• About this task: In full and without change, retype the records.

(Saved data entries)
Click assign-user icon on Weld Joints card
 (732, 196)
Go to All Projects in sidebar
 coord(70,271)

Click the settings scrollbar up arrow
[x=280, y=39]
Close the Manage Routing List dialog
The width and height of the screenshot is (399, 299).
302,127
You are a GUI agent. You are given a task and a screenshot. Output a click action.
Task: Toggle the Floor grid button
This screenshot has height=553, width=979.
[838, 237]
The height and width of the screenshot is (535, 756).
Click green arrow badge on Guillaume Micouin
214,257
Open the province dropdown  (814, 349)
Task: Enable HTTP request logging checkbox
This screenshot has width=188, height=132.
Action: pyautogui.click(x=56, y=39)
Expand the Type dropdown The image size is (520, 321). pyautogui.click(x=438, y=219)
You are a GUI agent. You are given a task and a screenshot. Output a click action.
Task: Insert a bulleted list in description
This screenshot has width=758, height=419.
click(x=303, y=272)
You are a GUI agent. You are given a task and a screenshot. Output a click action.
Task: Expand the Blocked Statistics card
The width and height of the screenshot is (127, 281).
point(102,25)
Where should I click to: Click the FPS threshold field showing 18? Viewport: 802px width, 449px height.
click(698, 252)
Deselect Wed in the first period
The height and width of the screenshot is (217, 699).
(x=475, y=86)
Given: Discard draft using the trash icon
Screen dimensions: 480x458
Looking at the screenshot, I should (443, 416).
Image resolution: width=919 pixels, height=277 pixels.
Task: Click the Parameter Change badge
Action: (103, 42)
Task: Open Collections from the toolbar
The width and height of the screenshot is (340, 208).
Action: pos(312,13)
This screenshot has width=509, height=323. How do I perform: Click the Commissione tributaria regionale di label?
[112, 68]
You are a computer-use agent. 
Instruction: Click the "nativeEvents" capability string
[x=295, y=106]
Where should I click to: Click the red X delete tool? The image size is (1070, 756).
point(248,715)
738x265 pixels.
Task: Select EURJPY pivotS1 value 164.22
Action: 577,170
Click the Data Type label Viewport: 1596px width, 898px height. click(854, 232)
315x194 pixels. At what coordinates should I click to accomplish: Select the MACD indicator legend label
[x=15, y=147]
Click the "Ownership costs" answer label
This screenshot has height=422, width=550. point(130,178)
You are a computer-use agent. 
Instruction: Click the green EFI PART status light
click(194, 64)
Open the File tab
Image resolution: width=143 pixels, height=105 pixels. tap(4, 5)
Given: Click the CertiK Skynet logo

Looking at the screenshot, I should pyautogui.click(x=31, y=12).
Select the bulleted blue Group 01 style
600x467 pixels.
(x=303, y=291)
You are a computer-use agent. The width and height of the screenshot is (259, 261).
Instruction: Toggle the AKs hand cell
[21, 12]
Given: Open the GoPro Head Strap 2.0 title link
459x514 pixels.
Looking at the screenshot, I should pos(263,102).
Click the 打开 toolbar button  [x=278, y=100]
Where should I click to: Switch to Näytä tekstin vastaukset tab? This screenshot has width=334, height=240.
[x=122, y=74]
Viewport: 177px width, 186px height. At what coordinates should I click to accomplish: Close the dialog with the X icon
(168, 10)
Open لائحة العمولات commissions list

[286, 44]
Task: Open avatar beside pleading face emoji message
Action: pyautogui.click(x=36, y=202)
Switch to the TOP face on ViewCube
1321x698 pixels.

• Output:
Click assign-user icon on Weld Joints card
 (732, 196)
Go to All Projects in sidebar
 coord(70,271)

Click the settings scrollbar up arrow
[x=280, y=39]
Close the Manage Routing List dialog
The width and height of the screenshot is (399, 299).
302,127
You are a GUI agent. You are given a task and a screenshot. Output a click action.
Task: Toggle the Floor grid button
This screenshot has height=553, width=979.
[838, 237]
The height and width of the screenshot is (535, 756).
Click green arrow badge on Guillaume Micouin
214,257
Open the province dropdown  (814, 349)
Task: Enable HTTP request logging checkbox
This screenshot has width=188, height=132.
Action: pyautogui.click(x=56, y=39)
Expand the Type dropdown The image size is (520, 321). pyautogui.click(x=438, y=219)
You are a GUI agent. You are given a task and a screenshot. Output a click action.
Task: Insert a bulleted list in description
This screenshot has width=758, height=419.
click(x=303, y=272)
You are a GUI agent. You are given a task and a screenshot. Output a click action.
Task: Expand the Blocked Statistics card
The width and height of the screenshot is (127, 281).
point(102,25)
Where should I click to: Click the FPS threshold field showing 18? Viewport: 802px width, 449px height.
click(698, 252)
Deselect Wed in the first period
The height and width of the screenshot is (217, 699).
(x=475, y=86)
Given: Discard draft using the trash icon
Screen dimensions: 480x458
Looking at the screenshot, I should (443, 416).
Image resolution: width=919 pixels, height=277 pixels.
Task: Click the Parameter Change badge
Action: (103, 42)
Task: Open Collections from the toolbar
The width and height of the screenshot is (340, 208).
Action: pos(312,13)
This screenshot has width=509, height=323. How do I perform: Click the Commissione tributaria regionale di label?
[112, 68]
You are a computer-use agent. 
Instruction: Click the "nativeEvents" capability string
[x=295, y=106]
Where should I click to: Click the red X delete tool? The image size is (1070, 756).
point(248,715)
738x265 pixels.
Task: Select EURJPY pivotS1 value 164.22
Action: 577,170
Click the Data Type label Viewport: 1596px width, 898px height. click(854, 232)
315x194 pixels. At what coordinates should I click to accomplish: Select the MACD indicator legend label
[x=15, y=147]
Click the "Ownership costs" answer label
This screenshot has height=422, width=550. point(130,178)
You are a computer-use agent. 
Instruction: Click the green EFI PART status light
click(194, 64)
Open the File tab
Image resolution: width=143 pixels, height=105 pixels. tap(4, 5)
Given: Click the CertiK Skynet logo

Looking at the screenshot, I should pyautogui.click(x=31, y=12).
Select the bulleted blue Group 01 style
600x467 pixels.
(x=303, y=291)
You are a computer-use agent. The width and height of the screenshot is (259, 261).
Instruction: Toggle the AKs hand cell
[21, 12]
Given: Open the GoPro Head Strap 2.0 title link
459x514 pixels.
Looking at the screenshot, I should pos(263,102).
Click the 打开 toolbar button  [x=278, y=100]
Where should I click to: Switch to Näytä tekstin vastaukset tab? This screenshot has width=334, height=240.
[x=122, y=74]
Viewport: 177px width, 186px height. At what coordinates should I click to accomplish: Close the dialog with the X icon
(168, 10)
Open لائحة العمولات commissions list

[286, 44]
Task: Open avatar beside pleading face emoji message
Action: pyautogui.click(x=36, y=202)
Switch to the TOP face on ViewCube
1321x698 pixels.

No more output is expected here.